### Task
Word for word, restate each of the records below.

Records excerpted from a collection
Start of Block
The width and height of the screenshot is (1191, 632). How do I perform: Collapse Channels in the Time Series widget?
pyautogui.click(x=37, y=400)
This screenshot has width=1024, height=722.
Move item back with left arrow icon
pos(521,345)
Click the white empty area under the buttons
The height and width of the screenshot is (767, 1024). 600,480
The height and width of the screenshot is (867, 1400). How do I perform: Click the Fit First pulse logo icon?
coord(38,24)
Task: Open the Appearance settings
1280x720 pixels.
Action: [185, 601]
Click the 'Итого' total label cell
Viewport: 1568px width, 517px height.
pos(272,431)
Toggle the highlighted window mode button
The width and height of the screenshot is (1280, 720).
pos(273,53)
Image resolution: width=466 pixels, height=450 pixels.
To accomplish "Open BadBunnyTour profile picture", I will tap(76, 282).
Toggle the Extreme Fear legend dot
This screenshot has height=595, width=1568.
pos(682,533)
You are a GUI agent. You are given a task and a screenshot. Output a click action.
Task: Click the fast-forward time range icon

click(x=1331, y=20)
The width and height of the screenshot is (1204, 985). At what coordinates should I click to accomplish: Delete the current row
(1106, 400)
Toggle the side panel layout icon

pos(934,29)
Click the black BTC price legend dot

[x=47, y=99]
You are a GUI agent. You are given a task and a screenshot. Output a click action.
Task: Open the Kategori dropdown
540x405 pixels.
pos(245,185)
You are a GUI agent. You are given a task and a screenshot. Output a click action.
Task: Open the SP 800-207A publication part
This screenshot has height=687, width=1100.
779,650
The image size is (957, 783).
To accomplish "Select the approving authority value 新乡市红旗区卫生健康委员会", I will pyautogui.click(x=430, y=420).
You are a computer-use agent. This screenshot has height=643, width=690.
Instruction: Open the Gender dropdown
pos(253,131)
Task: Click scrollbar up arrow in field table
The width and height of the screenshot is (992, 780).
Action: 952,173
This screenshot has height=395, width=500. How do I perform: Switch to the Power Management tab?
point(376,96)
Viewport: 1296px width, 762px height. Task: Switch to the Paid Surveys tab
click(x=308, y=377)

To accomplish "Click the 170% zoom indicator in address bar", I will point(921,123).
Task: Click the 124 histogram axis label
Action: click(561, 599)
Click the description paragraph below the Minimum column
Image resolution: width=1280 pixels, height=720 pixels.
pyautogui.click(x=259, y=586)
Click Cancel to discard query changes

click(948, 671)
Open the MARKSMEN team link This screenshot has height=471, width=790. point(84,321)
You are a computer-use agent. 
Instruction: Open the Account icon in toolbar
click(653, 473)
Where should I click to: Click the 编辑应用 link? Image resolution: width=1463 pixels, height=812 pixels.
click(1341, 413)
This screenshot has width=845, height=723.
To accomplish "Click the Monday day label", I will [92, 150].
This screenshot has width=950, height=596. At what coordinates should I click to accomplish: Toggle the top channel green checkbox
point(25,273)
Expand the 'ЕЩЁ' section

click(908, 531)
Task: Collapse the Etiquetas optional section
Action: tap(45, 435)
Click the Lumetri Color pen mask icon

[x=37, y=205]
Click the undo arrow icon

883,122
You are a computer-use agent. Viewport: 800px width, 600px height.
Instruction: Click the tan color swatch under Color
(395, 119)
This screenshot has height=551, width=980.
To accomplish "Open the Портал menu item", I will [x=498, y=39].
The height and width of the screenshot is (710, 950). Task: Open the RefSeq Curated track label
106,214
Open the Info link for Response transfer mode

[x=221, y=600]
End of Block
### Task solution
The width and height of the screenshot is (1191, 632). How do I perform: Collapse Channels in the Time Series widget?
pyautogui.click(x=37, y=400)
This screenshot has width=1024, height=722.
Move item back with left arrow icon
pos(521,345)
Click the white empty area under the buttons
The height and width of the screenshot is (767, 1024). 600,480
The height and width of the screenshot is (867, 1400). How do I perform: Click the Fit First pulse logo icon?
coord(38,24)
Task: Open the Appearance settings
1280x720 pixels.
Action: [185, 601]
Click the 'Итого' total label cell
Viewport: 1568px width, 517px height.
pos(272,431)
Toggle the highlighted window mode button
The width and height of the screenshot is (1280, 720).
pos(273,53)
Image resolution: width=466 pixels, height=450 pixels.
To accomplish "Open BadBunnyTour profile picture", I will tap(76, 282).
Toggle the Extreme Fear legend dot
This screenshot has height=595, width=1568.
pos(682,533)
You are a GUI agent. You are given a task and a screenshot. Output a click action.
Task: Click the fast-forward time range icon

click(x=1331, y=20)
The width and height of the screenshot is (1204, 985). At what coordinates should I click to accomplish: Delete the current row
(1106, 400)
Toggle the side panel layout icon

pos(934,29)
Click the black BTC price legend dot

[x=47, y=99]
You are a GUI agent. You are given a task and a screenshot. Output a click action.
Task: Open the Kategori dropdown
540x405 pixels.
pos(245,185)
You are a GUI agent. You are given a task and a screenshot. Output a click action.
Task: Open the SP 800-207A publication part
This screenshot has height=687, width=1100.
779,650
The image size is (957, 783).
To accomplish "Select the approving authority value 新乡市红旗区卫生健康委员会", I will pyautogui.click(x=430, y=420).
You are a computer-use agent. This screenshot has height=643, width=690.
Instruction: Open the Gender dropdown
pos(253,131)
Task: Click scrollbar up arrow in field table
The width and height of the screenshot is (992, 780).
Action: 952,173
This screenshot has height=395, width=500. How do I perform: Switch to the Power Management tab?
point(376,96)
Viewport: 1296px width, 762px height. Task: Switch to the Paid Surveys tab
click(x=308, y=377)

To accomplish "Click the 170% zoom indicator in address bar", I will point(921,123).
Task: Click the 124 histogram axis label
Action: click(561, 599)
Click the description paragraph below the Minimum column
Image resolution: width=1280 pixels, height=720 pixels.
pyautogui.click(x=259, y=586)
Click Cancel to discard query changes

click(948, 671)
Open the MARKSMEN team link This screenshot has height=471, width=790. point(84,321)
You are a computer-use agent. 
Instruction: Open the Account icon in toolbar
click(653, 473)
Where should I click to: Click the 编辑应用 link? Image resolution: width=1463 pixels, height=812 pixels.
click(1341, 413)
This screenshot has width=845, height=723.
To accomplish "Click the Monday day label", I will [92, 150].
This screenshot has width=950, height=596. At what coordinates should I click to accomplish: Toggle the top channel green checkbox
point(25,273)
Expand the 'ЕЩЁ' section

click(908, 531)
Task: Collapse the Etiquetas optional section
Action: tap(45, 435)
Click the Lumetri Color pen mask icon

[x=37, y=205]
Click the undo arrow icon

883,122
You are a computer-use agent. Viewport: 800px width, 600px height.
Instruction: Click the tan color swatch under Color
(395, 119)
This screenshot has height=551, width=980.
To accomplish "Open the Портал menu item", I will [x=498, y=39].
The height and width of the screenshot is (710, 950). Task: Open the RefSeq Curated track label
106,214
Open the Info link for Response transfer mode

[x=221, y=600]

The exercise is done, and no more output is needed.